AĞRI (DİHA) – Başbakan’ın Miting’inden sonra BDP adayı Sakık’a destek vermek için Ağrı’ya gelen Bağımsız Milletvekili Leyla Zana, Başbakan’ın “çocuklar kaçırıldı” iddialarına, ” Ülkenin yetkilileri iyi bilsinler ki Kürt Özgürlük Mücadelesi hiçbir zaman hiç kimseye zorla bir şeyi yaptırmıyorlar, yapmazlar” sözleriyle cevap verdi. Zana, 1990’larda 13 yaşında PKK saflarına katılan ve PKK tarafından geri gönderilmek istendiğinde “ben özgülüğüm için gelmişim siz beni gönderemezsiniz” sözleriyle talebi red eden dayısının oğlunun örneğini de verdi.
Ağrı’da Başbakan Erdoğan’ın katıldığı Dörtyol kavşağındaki miting alanından sonra, BDP çalışmalarına destek vermek için Ankara’dan gelen Bağımsız Diyarbakır Milletvekilli Leyla Zana’yı binlerce kişi karşıladı. Karşılama kısa bir süre içinde mitinge dönüşürken, Zana binlerce kişiye hitap etti. Sık sık “Bijî Serok Apo”, “Bê Serok jiyan nabe”, “Dizo Heso”, “Vur vur inlesin Heso dizo dinlesin” sloganları atıldı.

Görev ::
Leyla Zana'nın Ağrı ziyaretini anlatan yukarıdaki haberden, "AĞRI (DİHA) –" sözleriyle başlayıp "örneğini de verdi." sözleriyle biten bölümü tek kelimesini bile değiştirmeden alıntıla.

Eldeki veriler ::

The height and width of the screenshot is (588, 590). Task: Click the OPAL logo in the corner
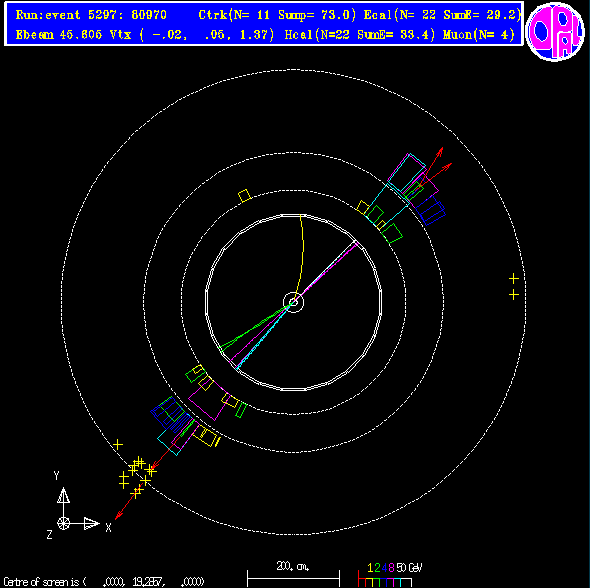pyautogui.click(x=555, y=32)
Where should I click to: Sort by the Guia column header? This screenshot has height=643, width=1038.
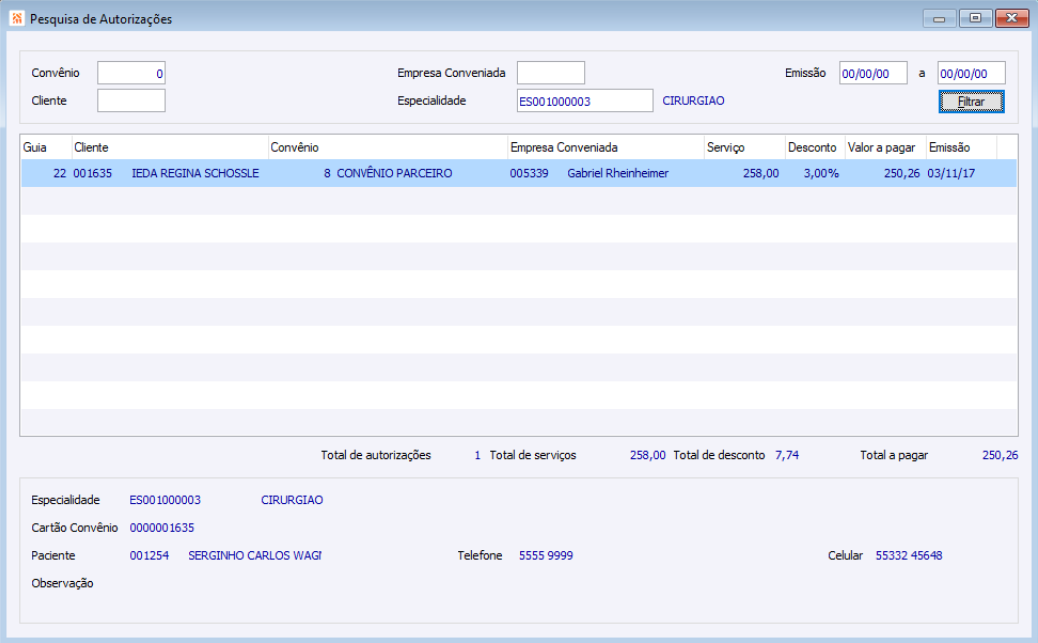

Yazılı cevap ::
AĞRI (DİHA) – Başbakan’ın Miting’inden sonra BDP adayı Sakık’a destek vermek için Ağrı’ya gelen Bağımsız Milletvekili Leyla Zana, Başbakan’ın “çocuklar kaçırıldı” iddialarına, ” Ülkenin yetkilileri iyi bilsinler ki Kürt Özgürlük Mücadelesi hiçbir zaman hiç kimseye zorla bir şeyi yaptırmıyorlar, yapmazlar” sözleriyle cevap verdi. Zana, 1990’larda 13 yaşında PKK saflarına katılan ve PKK tarafından geri gönderilmek istendiğinde “ben özgülüğüm için gelmişim siz beni gönderemezsiniz” sözleriyle talebi red eden dayısının oğlunun örneğini de verdi.